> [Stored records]
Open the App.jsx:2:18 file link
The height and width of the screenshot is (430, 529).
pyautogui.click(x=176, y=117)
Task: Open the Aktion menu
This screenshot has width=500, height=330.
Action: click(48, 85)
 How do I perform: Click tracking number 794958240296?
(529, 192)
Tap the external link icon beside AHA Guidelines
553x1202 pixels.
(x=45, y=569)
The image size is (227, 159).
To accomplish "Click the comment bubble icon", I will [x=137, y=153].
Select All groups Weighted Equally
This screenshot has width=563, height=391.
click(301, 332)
...
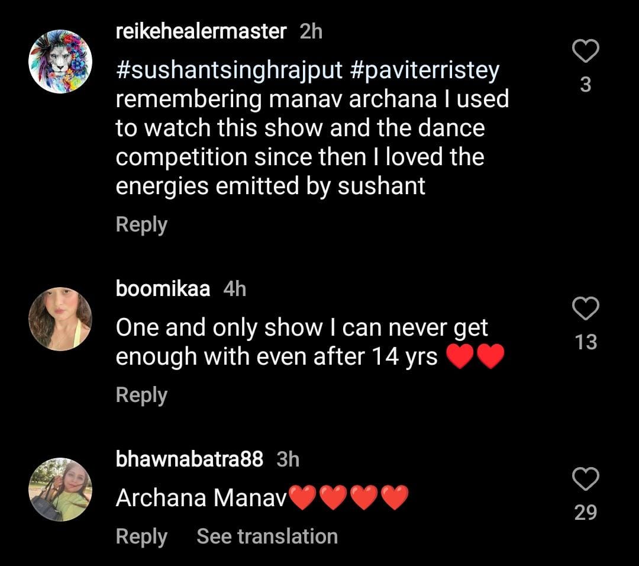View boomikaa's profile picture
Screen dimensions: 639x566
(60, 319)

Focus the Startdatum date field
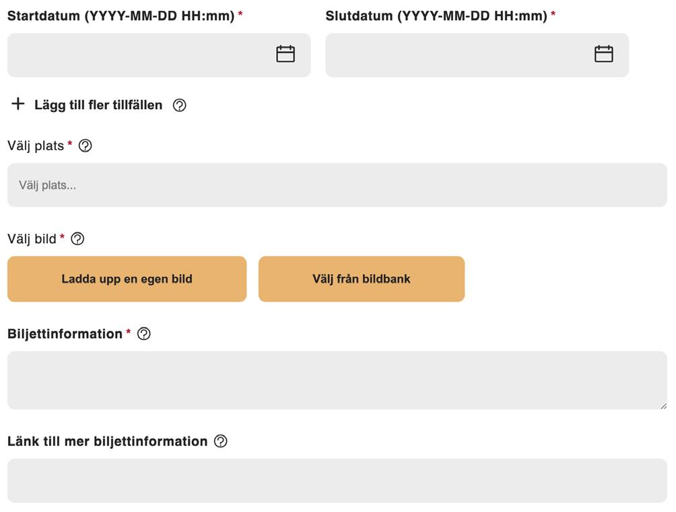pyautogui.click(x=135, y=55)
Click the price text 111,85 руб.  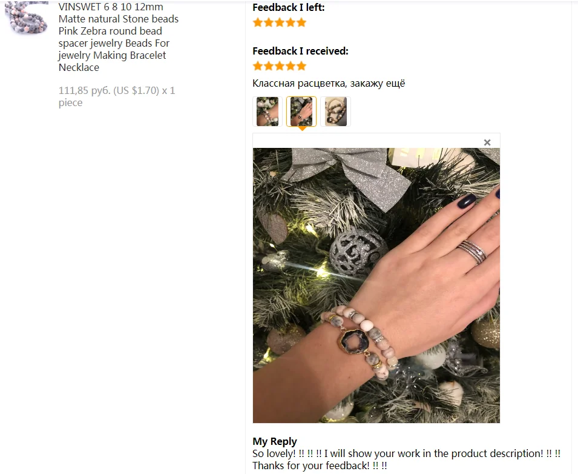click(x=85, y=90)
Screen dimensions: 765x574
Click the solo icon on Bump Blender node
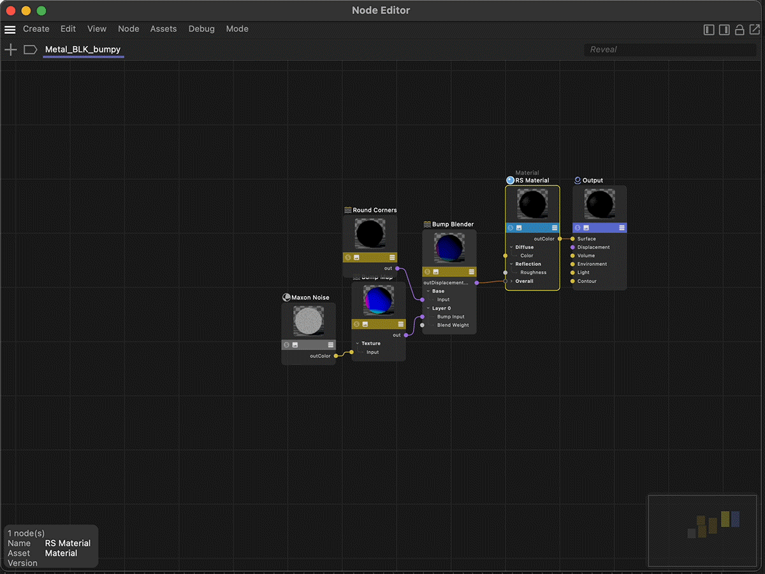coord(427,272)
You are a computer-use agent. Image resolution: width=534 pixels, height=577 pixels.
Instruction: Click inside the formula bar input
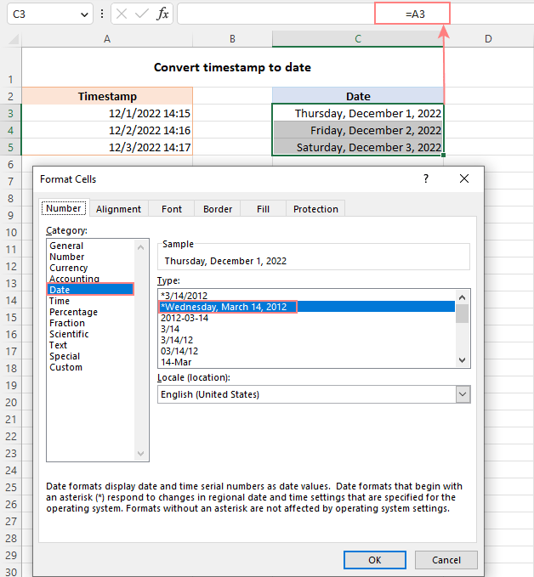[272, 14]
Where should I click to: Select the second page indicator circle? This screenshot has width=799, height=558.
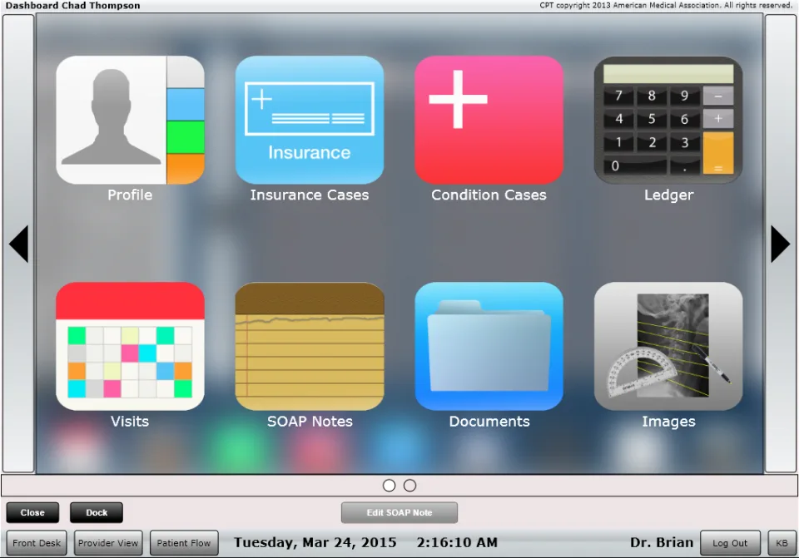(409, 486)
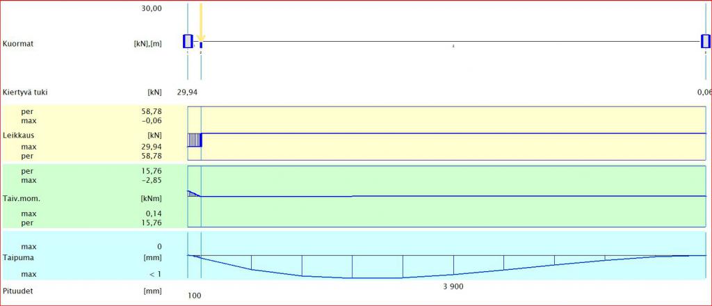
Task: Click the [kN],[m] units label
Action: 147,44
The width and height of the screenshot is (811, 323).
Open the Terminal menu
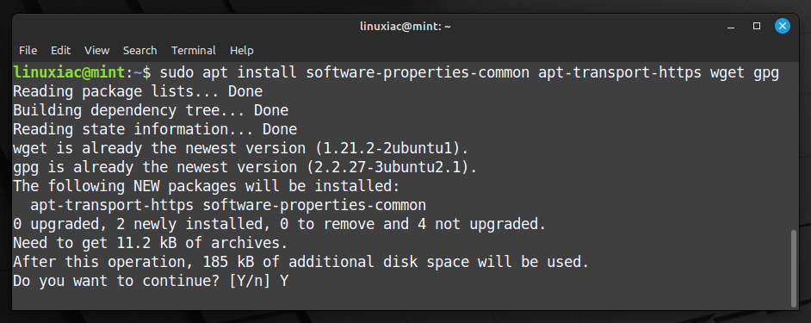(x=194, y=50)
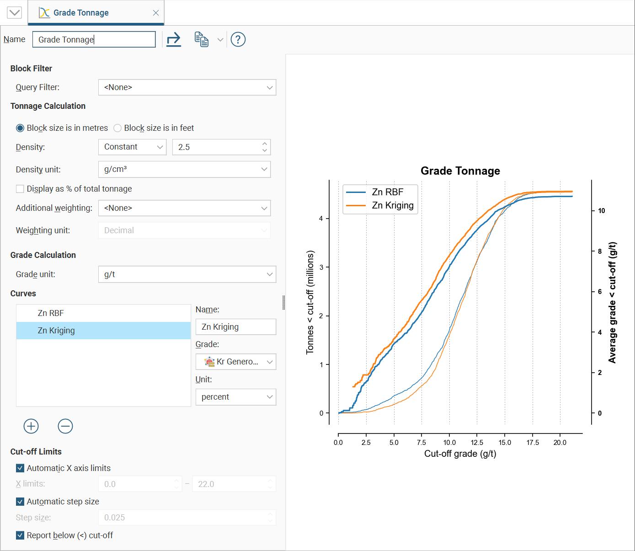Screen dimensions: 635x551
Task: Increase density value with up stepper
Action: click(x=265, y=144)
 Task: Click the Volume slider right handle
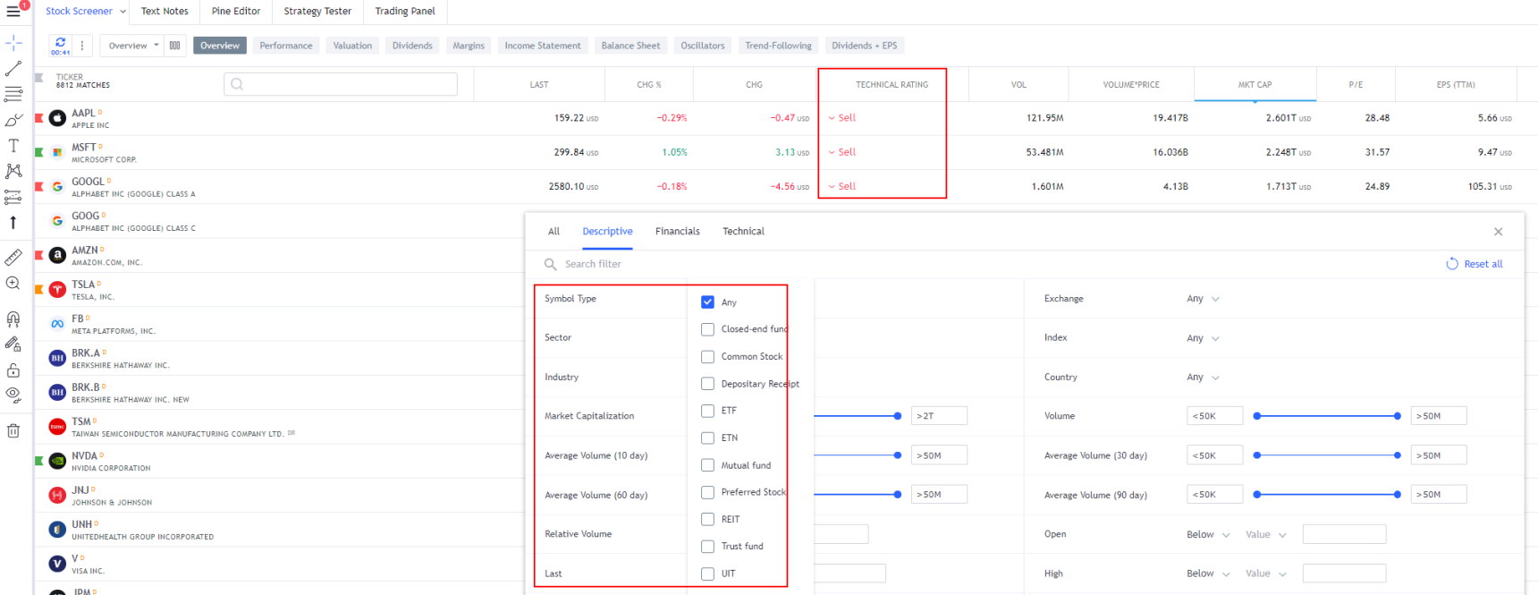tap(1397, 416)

> [WORK ITEM]
An exact copy is needed. It runs from the line above containing "Screen dimensions: 765x574" down to the line containing "The width and", both included, with no pictures.

> [WRITTEN REPLY]
Screen dimensions: 765x574
Click the solo icon on Bump Blender node
coord(427,272)
You are a computer-use agent. Image resolution: width=534 pixels, height=577 pixels.
Instruction: Click inside the formula bar input
[272, 14]
Where should I click to: Select the second page indicator circle? This screenshot has width=799, height=558.
(409, 486)
Task: Click the [kN],[m] units label
Action: 147,44
The width and height of the screenshot is (811, 323).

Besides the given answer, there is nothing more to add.